Boston has some big decisions to make in the next few years that will impact one of the city’s greatest strengths, which is the diversity of its workforce and the opportunities it has been able to provide to white collar and blue collar workers alike who are able to make a living and raise a family while living in what many of us consider to be one of the greatest cities in the world.

One of the bigger questions Massachusetts must resolve is whether to invest significant resources in deepening Boston Harbor so that larger ships will be able to dock at Conley Container Terminal and deliver heating oil and other fuels via the terminals along Chelsea Creek. Much larger cargo vessels will soon dominate world maritime trade once the expanded Panama Canal opens in 2015.

Currently, the channel at the Cruiseport dock is 35 feet deep and the container terminal has a depth of 45 feet of water. To continue to be able to dock the larger ships, the cruise terminal can remain at 35 feet but the container terminal needs to be dredged to 50 feet.

In September, the Army Corps of Engineers found the Boston Harbor Navigation Improvement Project to be “technically sound, environmentally and socially acceptable, and economically justified,” as it recommended to Congress that federal funding be authorized for the $300 million project. The Army Corps projects a doubling of volume at Conley if we dredge.

If Boston Harbor dredging gets included in the list of projects eligible for federal funding under the Water Resources Development Act, we must decide as a community whether we are able to identify the state’s $130 million local share to qualify for a federal match or, as the Boston Globe warned, to do nothing and “essentially foretell the death of Boston Harbor as a major cargo port.”

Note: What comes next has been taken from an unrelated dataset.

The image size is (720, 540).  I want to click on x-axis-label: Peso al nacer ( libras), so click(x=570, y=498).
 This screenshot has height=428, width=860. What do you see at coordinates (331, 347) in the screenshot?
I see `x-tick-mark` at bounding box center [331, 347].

This $130 million could be shared 50-50 by the Massachusetts Port Authority and the state, as has been done in the past. An investment of $20 million a year for three years or so for the state and Massport seems like a small price to pay for preserving a part of our heritage and blue-collar jobs.

The second big question is what changes need to be made to relieve traffic congestion in the South Boston Innovation District, where there has been an unexpected spike in congestion as the pace of commercial development in one of the hottest real estate markets in America right now is running more than a decade ahead of original projections. Some 30 million square feet of development has already been built or is permitted and another 15 million square feet awaits future growth.

Massport has entered into a partnership with A Better City, the Boston Convention Center Authority, the City of Boston, and MassDOT to identify both long- and short-range solutions to these traffic problems, while contributing our share of the $1 million that was raised for a comprehensive multi-modal study involving all the major stakeholders in the district, both public and private.

Among Massport’s key objectives in this effort is finding solutions that preserve important blue-collar maritime jobs that are dependent on the port. From Massport’s perspective, the transportation plan must provide for growth in commercial and residential development in a way that preserves the important needs of the maritime industrial activities of the Port of Boston.

There are a few things that make Boston uniquely Boston. It is no more possible, for example, to imagine the world champion Boston Red Sox playing anywhere but in 101-year-old Fenway Park than it is to think about Boston without a working Boston Fish Pier —which turns 100 next year.

And while it’s true South Boston’s bustling Innovation District may be more closely associated with the Internet than with fishing nets, some of the best jobs with good wages can still be found in New England’s more traditional industries—whether it’s the dock workers who load and unload ships at Conley Container Terminal or Cruiseport Boston, or the fishing captains and their crews who land their catch each day on Boston’s famous Fish Pier.

But the fishing industry is more than boats. In 2011, Massachusetts ranked second behind only California in the number of seafood-related jobs, with more than 98,000, according to the National Oceanic and Atmospheric Administration.

Americans spend more than $83 billion a year on seafood. Massachusetts residents alone consume about $8 billion. That’s a lot of fish. And chances are, if you are having lobster or cod for lunch or dinner in St. Louis or Kansas City, it was processed here and flown out of Logan. More than 500 jobs are tied directly to fishing and fish processing on Massport’s Fish Pier and Marine Terminal alone. In the Mass Maritime Terminal, Legal Sea Foods processes about 30,000 pounds of fish per day and North Coast another 100,000 pounds daily.

In South Boston, Massport is generating jobs with a balanced real estate agenda. About 9,000 mostly white-collar office jobs are connected to Massport-related commercial developments in the Innovation District while another 27,000 good paying blue-collar jobs are tied, either directly or indirectly, to Massport’s container operations, its cruise business, or fishing and fish processing.

New England’s maritime industries are a lot more than picturesque tourist attractions. They provide vital contributions to our city’s economy and social fabric. But preserving those industries and the jobs that go with them requires that some hard decisions be made by the entire Boston community, and made soon. The clock is ticking.

Tom Glynn is the chief executive of the Massachusetts Port Authority.